When it comes to improving children’s grades and behavior, the last thing parents might think of is adding more playtime to their kid’s schedule. Turns out, though, social play, has a significant role in early childhood development.
In a recent study on social play for kindergartners, Professor Adele Diamond, PhD, FRSC, a specialist in developmental cognitive neuroscience at the University of British Columbia, found a lack of playtime greatly impacts students’ development. The study also revealed social play’s myriad benefits.
In the study, Diamond proposed a greater focus on hands-on learning and social play for improving attention regulation, grades and overall self-control.
“Learning by doing incorporates learning by watching and listening,” Diamond tells Parentology, “then adds the critical components of trying it oneself, practicing it as much as needed, and the joy and excitement of discovering things for oneself without being told.”
Diamond explains some young children have difficulty sitting still, behavior that often brings with it a misdiagnosis of Attention-Deficit Hyperactivity Disorder (ADHD). These kids are often scolded and their natural curiosity and love of learning are squashed. The better answer would have been instilling more social play.

## Dataset section
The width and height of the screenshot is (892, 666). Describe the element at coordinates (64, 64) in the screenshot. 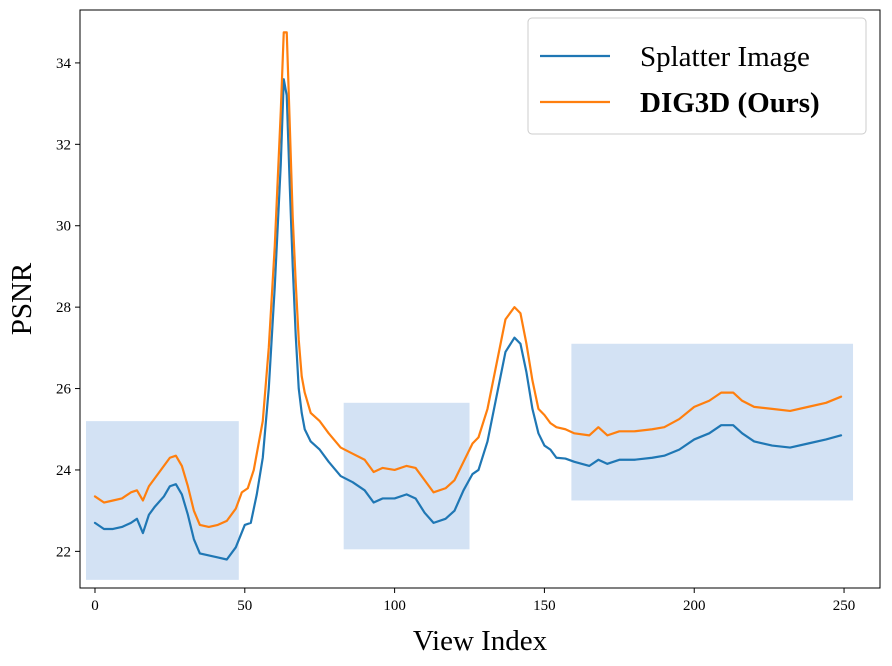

## Activity
Can you copy everything from "When it comes" down to "early childhood development." in the social play article, changing "schedule" to "calendar"? The listing above is separate material, unrelated to the social play article.

## Solution to the problem
When it comes to improving children’s grades and behavior, the last thing parents might think of is adding more playtime to their kid’s calendar. Turns out, though, social play, has a significant role in early childhood development.